“Hey, Siri, what’re the top priorities on my schedule today?”
Today, we may think of this as a relatively simple request for our handy voice assistants to accomplish. And yet, it’s the culmination of decades of progress in Automatic Speech Recognition (ASR) technology.
So, what is ASR? At its essence, ASR involves teaching machines to listen and understand our words, then act. But how did we even reach the point where a phrase like “OK Google” could unlock a world of capabilities?
From Thomas Edison’s dictation machine to Siri’s casual chat, the ASR history journey is a tale of innovation and transformation that transformed not just the gadgets in our pockets but how we function in modern society.
Let’s trace the steps that brought voice commands to life.
1800s: The Origins of Dictation
1879 – Inventor Thomas Edison unveils the world’s first dictation machine
1950s: The Infancy of Speech Recognition Technology
1952 – Bell Laboratories introduces the “Audrey” machine, an innovative device with the remarkable ability to recognize the spoken voice of its developer, HK Davis, accurately identifying digits from 0 to 9 with an impressive accuracy rate exceeding 90%.
1960s: From Digits to Spoken Words
1962 – IBM showcases its “Shoebox” machine, which is capable of understanding 16 English words as well as numerical digits.
1970s: From Words to Complete Sentences
1971-1976 – The DARPA Speech Understanding Research (SUR) initiative, created by the U.S. Department of Defense, was used to advance voice recognition technologies with potential uses in both military and civilian contexts.
1976 – Researchers at Carnegie Mellon University develop “Harpy,” an advanced ASR system built on the foundations of DARPA. It was able to comprehend 1,011 words and recognize some complete sentences, marking a significant advancement in the field of speech recognition tech.
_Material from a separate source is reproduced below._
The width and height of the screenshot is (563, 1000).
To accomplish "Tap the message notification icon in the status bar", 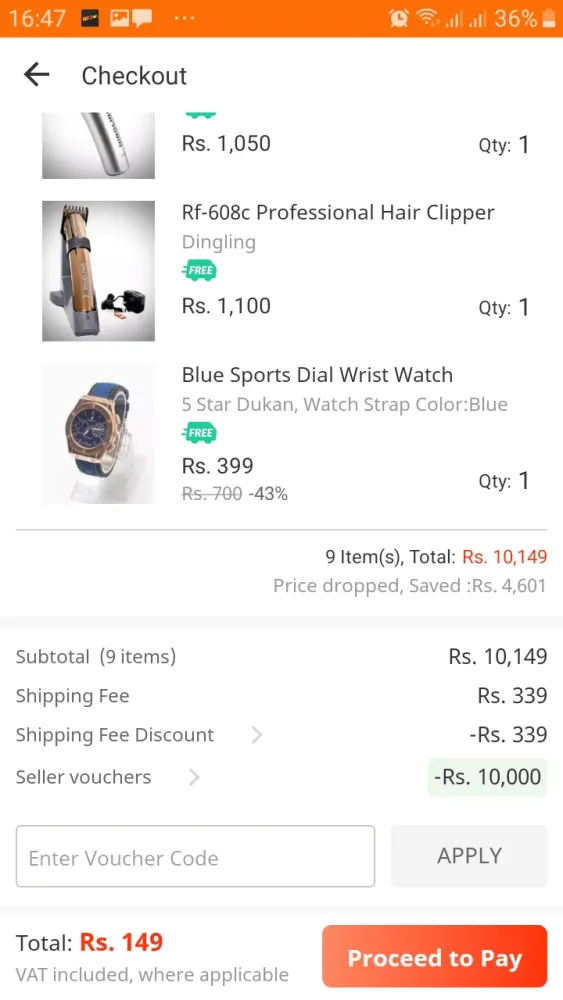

1980s: From a Few Hundred Words to Several Thousand | The Decade of HMM
The ’80s were a pivotal decade for ASR technologies. The introduction of the statistical method known as the “Hidden Markov Model (HMM)” became an inflection point that revolutionized language modeling, enhancing accuracy and laying the groundwork for even more sophisticated ASR.
Unlike traditional approaches that relied solely on word recognition and sound patterns, HMM brought a new dimension by enabling the prediction of the most probable phonemes to follow a given phoneme.
Mid ‘80s – IBM introduces a voice-activated typewriter named “Tangora” based on HMM that boasted a 20,000 spoken-word vocabulary.
1987 – World of Wonders releases Julie: the world’s most intelligent doll. This was the first “fully interactive toy” due to its DSP chip that allowed it to respond to and generate basic speech.
1990s: Microprocessors Change the ASR Game
Before the ‘90s, Automatic Speech Recognition systems relied on discrete dictation, which required the speaker to pause after every single word to ensure that the technology could accurately recognize each word. However, in the 1990s, a transformative shift occurred in the field of automatic speech recognition (ASR) with the advent of microprocessors, which enabled faster and more accurate speech pattern recognition.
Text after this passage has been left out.